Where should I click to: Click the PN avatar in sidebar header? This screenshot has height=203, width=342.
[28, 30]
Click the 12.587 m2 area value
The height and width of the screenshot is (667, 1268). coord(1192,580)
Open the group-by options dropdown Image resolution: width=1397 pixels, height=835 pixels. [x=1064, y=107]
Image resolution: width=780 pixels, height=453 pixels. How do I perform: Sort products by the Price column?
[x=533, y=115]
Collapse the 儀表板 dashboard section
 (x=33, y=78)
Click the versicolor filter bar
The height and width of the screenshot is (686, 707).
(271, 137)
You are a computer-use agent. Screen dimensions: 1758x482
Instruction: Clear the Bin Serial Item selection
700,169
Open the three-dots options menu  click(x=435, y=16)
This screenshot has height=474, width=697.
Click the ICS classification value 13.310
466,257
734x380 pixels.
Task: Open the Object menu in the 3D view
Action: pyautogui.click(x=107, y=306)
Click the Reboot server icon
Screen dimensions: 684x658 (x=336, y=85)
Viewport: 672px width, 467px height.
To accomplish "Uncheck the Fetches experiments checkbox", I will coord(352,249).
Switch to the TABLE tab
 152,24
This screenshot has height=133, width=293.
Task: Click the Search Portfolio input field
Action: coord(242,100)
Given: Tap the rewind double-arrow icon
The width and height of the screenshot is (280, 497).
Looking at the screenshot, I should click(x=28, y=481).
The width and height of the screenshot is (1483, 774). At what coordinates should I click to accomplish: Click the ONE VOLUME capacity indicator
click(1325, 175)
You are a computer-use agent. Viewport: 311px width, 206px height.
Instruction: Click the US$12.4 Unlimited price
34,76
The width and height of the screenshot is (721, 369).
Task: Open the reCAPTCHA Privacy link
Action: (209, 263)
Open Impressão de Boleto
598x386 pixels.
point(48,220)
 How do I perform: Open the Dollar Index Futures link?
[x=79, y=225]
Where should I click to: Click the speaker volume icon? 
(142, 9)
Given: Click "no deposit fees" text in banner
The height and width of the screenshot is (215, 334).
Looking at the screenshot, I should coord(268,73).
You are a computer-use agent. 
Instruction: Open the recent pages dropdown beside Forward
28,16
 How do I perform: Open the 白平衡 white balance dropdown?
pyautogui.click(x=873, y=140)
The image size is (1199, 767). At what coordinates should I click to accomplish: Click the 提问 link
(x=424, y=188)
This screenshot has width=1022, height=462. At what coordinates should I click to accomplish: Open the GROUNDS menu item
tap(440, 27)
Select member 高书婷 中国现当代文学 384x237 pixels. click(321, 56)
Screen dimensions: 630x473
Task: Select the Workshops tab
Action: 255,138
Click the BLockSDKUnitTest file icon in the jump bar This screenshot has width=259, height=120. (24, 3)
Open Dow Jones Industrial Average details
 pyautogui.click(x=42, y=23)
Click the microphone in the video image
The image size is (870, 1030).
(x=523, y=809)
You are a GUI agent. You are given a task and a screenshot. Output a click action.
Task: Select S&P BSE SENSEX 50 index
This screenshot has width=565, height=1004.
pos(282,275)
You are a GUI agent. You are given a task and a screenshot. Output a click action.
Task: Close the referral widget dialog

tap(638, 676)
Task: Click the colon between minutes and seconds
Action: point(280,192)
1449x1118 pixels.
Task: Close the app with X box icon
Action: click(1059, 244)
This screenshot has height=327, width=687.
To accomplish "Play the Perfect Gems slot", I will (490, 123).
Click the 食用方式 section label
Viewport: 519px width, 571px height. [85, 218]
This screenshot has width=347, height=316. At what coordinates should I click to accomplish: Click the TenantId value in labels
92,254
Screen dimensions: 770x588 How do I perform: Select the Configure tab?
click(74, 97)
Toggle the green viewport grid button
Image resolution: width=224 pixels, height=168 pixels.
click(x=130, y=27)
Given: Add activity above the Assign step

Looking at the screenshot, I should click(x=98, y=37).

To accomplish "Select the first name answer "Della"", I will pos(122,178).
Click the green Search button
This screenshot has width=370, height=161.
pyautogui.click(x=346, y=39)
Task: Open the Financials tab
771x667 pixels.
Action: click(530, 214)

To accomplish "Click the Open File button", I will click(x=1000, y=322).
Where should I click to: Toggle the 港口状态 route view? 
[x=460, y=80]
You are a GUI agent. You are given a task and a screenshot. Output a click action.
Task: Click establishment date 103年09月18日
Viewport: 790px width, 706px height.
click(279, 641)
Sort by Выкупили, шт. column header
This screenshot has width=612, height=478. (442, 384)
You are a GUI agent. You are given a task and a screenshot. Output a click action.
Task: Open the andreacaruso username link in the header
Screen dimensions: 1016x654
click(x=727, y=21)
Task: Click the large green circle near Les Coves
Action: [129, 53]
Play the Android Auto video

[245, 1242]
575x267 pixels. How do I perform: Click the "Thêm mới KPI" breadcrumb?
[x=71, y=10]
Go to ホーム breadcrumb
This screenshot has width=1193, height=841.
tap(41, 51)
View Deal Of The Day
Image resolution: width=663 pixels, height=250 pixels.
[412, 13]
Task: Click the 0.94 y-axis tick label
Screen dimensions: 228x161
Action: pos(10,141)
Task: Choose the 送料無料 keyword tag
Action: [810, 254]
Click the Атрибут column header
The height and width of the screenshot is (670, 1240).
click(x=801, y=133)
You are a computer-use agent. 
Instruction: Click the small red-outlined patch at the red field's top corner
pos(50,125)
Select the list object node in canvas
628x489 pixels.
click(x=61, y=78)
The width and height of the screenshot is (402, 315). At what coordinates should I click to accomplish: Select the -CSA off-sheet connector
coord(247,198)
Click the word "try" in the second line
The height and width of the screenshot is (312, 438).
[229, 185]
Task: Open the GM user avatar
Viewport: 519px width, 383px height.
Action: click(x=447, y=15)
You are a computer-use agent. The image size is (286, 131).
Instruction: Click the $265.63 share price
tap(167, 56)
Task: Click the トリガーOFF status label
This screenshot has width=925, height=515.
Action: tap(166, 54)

■ ■ ■ ■ ■ ■ ■

● **ACTION ITEM**: Reproduce exactly the lines from the one containing "Play the Android Auto video" through the last line of the records, both included, and nothing else.

● **EXERCISE RESPONSE**:
Play the Android Auto video

[245, 1242]
575x267 pixels. How do I perform: Click the "Thêm mới KPI" breadcrumb?
[x=71, y=10]
Go to ホーム breadcrumb
This screenshot has width=1193, height=841.
tap(41, 51)
View Deal Of The Day
Image resolution: width=663 pixels, height=250 pixels.
[412, 13]
Task: Click the 0.94 y-axis tick label
Screen dimensions: 228x161
Action: pos(10,141)
Task: Choose the 送料無料 keyword tag
Action: [810, 254]
Click the Атрибут column header
The height and width of the screenshot is (670, 1240).
click(x=801, y=133)
You are a computer-use agent. 
Instruction: Click the small red-outlined patch at the red field's top corner
pos(50,125)
Select the list object node in canvas
628x489 pixels.
click(x=61, y=78)
The width and height of the screenshot is (402, 315). At what coordinates should I click to accomplish: Select the -CSA off-sheet connector
coord(247,198)
Click the word "try" in the second line
The height and width of the screenshot is (312, 438).
[229, 185]
Task: Open the GM user avatar
Viewport: 519px width, 383px height.
Action: click(x=447, y=15)
You are a computer-use agent. The image size is (286, 131).
Instruction: Click the $265.63 share price
tap(167, 56)
Task: Click the トリガーOFF status label
This screenshot has width=925, height=515.
Action: tap(166, 54)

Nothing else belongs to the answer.